UT needs a purpose-built app to administer daily surveys, collect local COVID data, and help perform contact tracing for all students and faculty at the University in a way that is both effective but still respects the users’ level of comfort with regards to digital privacy.
Currently the app has had an early interface put together by the design team, but it has not been evaluated with regards to usability, trust, and likelihood to be used daily. Our team’s objective is to perform this evaluation and deliver a report with our findings and recommendations.
This project in its entirety was completed over a four month period, starting just shortly after the first set of prototype screenshots had been completed by UT's design team.
We ran a page-by-page analysis of the initial app design with NNG’s heuristic model to verify that certain components were consistent with usability best practices and identify any problem areas that needed more work.
A slide excerpt from the heuristic analysis presentation
We analyzed direct and indirect competitor apps for similar features, strengths, and weaknesses to understand where Protect Texas Together stood in the market. Using this information, we identified some features that may need to be added to be competitive with other universities’ apps, as well as understanding what the app did best.
Competitive analysis grid, comparing different competitors and notable features
Our recommendations from our initial analysis were given to the design team, and a second more hi-fi design was given to us to evaluate.
We constructed a survey to focus on recruiting people representative of our user base to be given to recruiting personnel with little background of the project.

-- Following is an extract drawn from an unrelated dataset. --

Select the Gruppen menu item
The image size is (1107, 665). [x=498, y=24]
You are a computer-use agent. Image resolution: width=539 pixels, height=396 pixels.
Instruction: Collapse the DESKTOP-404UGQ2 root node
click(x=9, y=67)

The focus would be students, but we also wanted to test with teaching staff, researchers, and other faculty to ensure that the app was effective for all personas.
Excerpt from our recruiter survey script
The prototype was constructed from a number of screenshots given to us by the design team. In all, we assembled six tasks for users to work through that would cover most common and complex use cases in the app. They are assembled in Figma, and some placeholder text was added in order to create as close to a realistic experience as possible for the users.
An example task in Figma
The interviews were conducted one-on-one over Zoom, starting with a brief questionnaire and then leading into a series of tasks where users were placed in front of a segment of the prototype and given a scenario. These scenarios varied depending on what part of the app we were testing, but were kept grounded and we left as little guiding information out of the scenario as possible.
The data we collected from the interviews was stored as paraphrased or direct quotes as well as notes about user behaviors, timing, and other nonverbal cues. We conducted six interviews, but in a study not limited by academic constraints this would be expanded to ten or fifteen. After every interview was conducted, we went back over the notes and created a code book to make it easier to search through the documents and see trends across the data.
Example of a test question after an interview has been conducted
We used a WAAD along with our coded notes and likert survey data to examine trends and see where popular or difficult issues arose during the tests. These were then synthesized and converted into concrete, actionable recommendations both relative to various tasks and how they scored based on the difficulty survey as well as solutions that could be applied to the app in general, like cutting down on lengthy descriptions of app functions.